■ **Problem to work on**
Below is a set of entries. Reproduce exactly the lines from the one containing "Image resolution: width=1303" through the end, both included.
════════
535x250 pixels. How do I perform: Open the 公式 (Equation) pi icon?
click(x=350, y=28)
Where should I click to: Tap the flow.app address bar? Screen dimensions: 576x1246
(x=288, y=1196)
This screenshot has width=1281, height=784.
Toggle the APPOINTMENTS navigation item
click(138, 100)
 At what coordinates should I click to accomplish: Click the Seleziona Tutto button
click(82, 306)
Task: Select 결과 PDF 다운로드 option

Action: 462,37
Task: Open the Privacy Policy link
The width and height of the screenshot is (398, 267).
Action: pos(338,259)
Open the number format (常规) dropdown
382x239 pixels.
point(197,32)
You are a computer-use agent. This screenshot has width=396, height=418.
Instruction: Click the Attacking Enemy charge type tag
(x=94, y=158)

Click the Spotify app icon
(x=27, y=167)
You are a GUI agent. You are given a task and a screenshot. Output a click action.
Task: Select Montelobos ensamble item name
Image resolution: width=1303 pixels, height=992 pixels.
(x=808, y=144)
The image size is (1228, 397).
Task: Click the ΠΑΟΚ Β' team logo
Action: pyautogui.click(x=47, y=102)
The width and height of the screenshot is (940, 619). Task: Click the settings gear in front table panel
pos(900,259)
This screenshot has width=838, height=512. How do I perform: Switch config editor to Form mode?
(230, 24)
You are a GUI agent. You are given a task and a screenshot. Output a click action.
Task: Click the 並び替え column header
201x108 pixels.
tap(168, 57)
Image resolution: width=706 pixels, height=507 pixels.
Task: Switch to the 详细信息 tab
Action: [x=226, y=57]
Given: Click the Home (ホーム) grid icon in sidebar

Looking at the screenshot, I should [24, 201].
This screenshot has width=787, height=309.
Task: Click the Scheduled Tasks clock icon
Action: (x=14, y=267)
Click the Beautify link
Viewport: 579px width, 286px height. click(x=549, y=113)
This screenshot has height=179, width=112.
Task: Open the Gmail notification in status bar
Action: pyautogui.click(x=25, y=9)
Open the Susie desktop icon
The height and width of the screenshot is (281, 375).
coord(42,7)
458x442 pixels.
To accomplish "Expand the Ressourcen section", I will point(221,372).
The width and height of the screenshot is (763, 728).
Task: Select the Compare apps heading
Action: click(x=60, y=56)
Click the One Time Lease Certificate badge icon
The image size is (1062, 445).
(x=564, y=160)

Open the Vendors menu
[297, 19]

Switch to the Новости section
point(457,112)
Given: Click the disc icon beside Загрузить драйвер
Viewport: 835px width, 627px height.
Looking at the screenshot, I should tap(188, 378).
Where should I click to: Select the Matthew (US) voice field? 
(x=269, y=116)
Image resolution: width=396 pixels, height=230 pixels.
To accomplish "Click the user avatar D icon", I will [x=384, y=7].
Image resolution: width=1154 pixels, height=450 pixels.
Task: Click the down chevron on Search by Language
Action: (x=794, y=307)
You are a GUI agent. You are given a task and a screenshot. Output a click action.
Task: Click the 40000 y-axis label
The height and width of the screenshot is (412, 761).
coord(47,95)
════════
■ **Output for this task**
Image resolution: width=1303 pixels, height=992 pixels.
(x=808, y=144)
The image size is (1228, 397).
Task: Click the ΠΑΟΚ Β' team logo
Action: pyautogui.click(x=47, y=102)
The width and height of the screenshot is (940, 619). Task: Click the settings gear in front table panel
pos(900,259)
This screenshot has width=838, height=512. How do I perform: Switch config editor to Form mode?
(230, 24)
You are a GUI agent. You are given a task and a screenshot. Output a click action.
Task: Click the 並び替え column header
201x108 pixels.
tap(168, 57)
Image resolution: width=706 pixels, height=507 pixels.
Task: Switch to the 详细信息 tab
Action: [x=226, y=57]
Given: Click the Home (ホーム) grid icon in sidebar

Looking at the screenshot, I should [24, 201].
This screenshot has width=787, height=309.
Task: Click the Scheduled Tasks clock icon
Action: (x=14, y=267)
Click the Beautify link
Viewport: 579px width, 286px height. click(x=549, y=113)
This screenshot has height=179, width=112.
Task: Open the Gmail notification in status bar
Action: pyautogui.click(x=25, y=9)
Open the Susie desktop icon
The height and width of the screenshot is (281, 375).
coord(42,7)
458x442 pixels.
To accomplish "Expand the Ressourcen section", I will point(221,372).
The width and height of the screenshot is (763, 728).
Task: Select the Compare apps heading
Action: click(x=60, y=56)
Click the One Time Lease Certificate badge icon
The image size is (1062, 445).
(x=564, y=160)

Open the Vendors menu
[297, 19]

Switch to the Новости section
point(457,112)
Given: Click the disc icon beside Загрузить драйвер
Viewport: 835px width, 627px height.
Looking at the screenshot, I should tap(188, 378).
Where should I click to: Select the Matthew (US) voice field? 
(x=269, y=116)
Image resolution: width=396 pixels, height=230 pixels.
To accomplish "Click the user avatar D icon", I will [x=384, y=7].
Image resolution: width=1154 pixels, height=450 pixels.
Task: Click the down chevron on Search by Language
Action: (x=794, y=307)
You are a GUI agent. You are given a task and a screenshot. Output a click action.
Task: Click the 40000 y-axis label
The height and width of the screenshot is (412, 761).
coord(47,95)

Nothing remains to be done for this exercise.